### MATERIAL FOR THIS EXERCISE

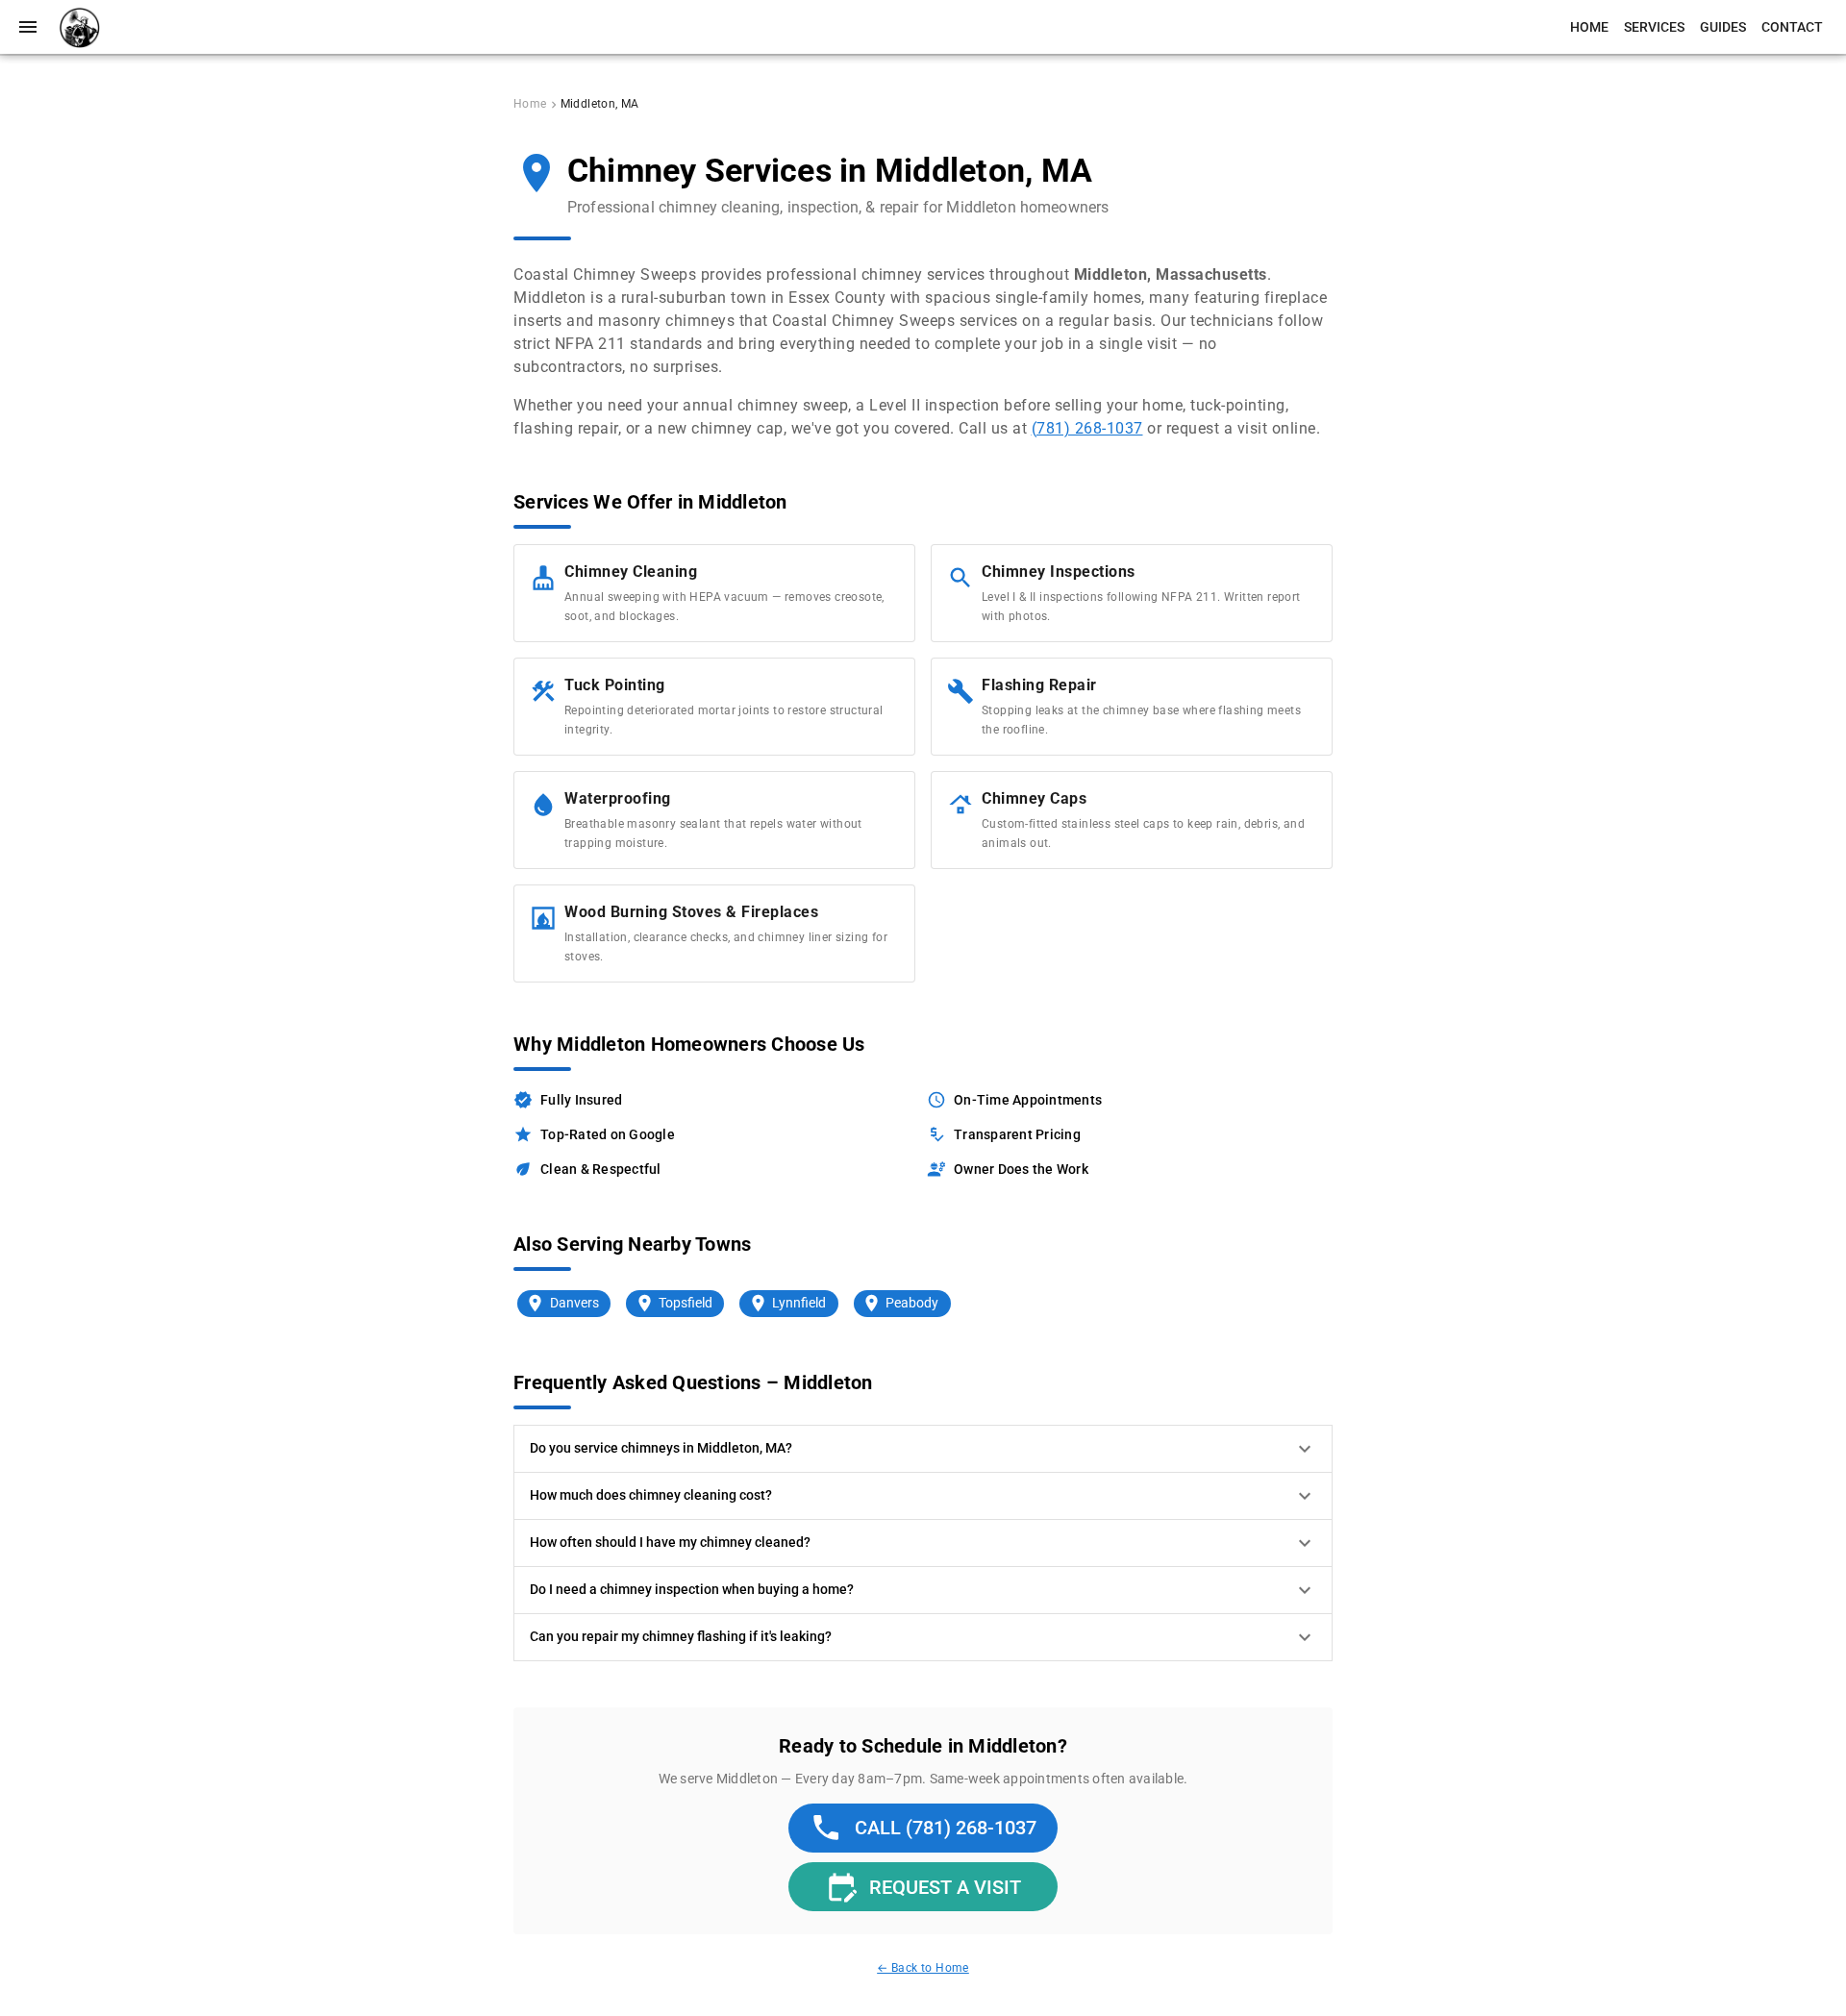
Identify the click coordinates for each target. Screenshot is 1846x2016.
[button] (923, 1449)
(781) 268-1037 (1087, 428)
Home (530, 104)
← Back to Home (923, 1968)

######

**WHAT IS REQUIRED**: The entries above must be output exactly, with every image left out.

**WRITTEN SOLUTION**:
Identify the click coordinates for each target. Screenshot is 1846x2016.
[button] (923, 1449)
(781) 268-1037 (1087, 428)
Home (530, 104)
← Back to Home (923, 1968)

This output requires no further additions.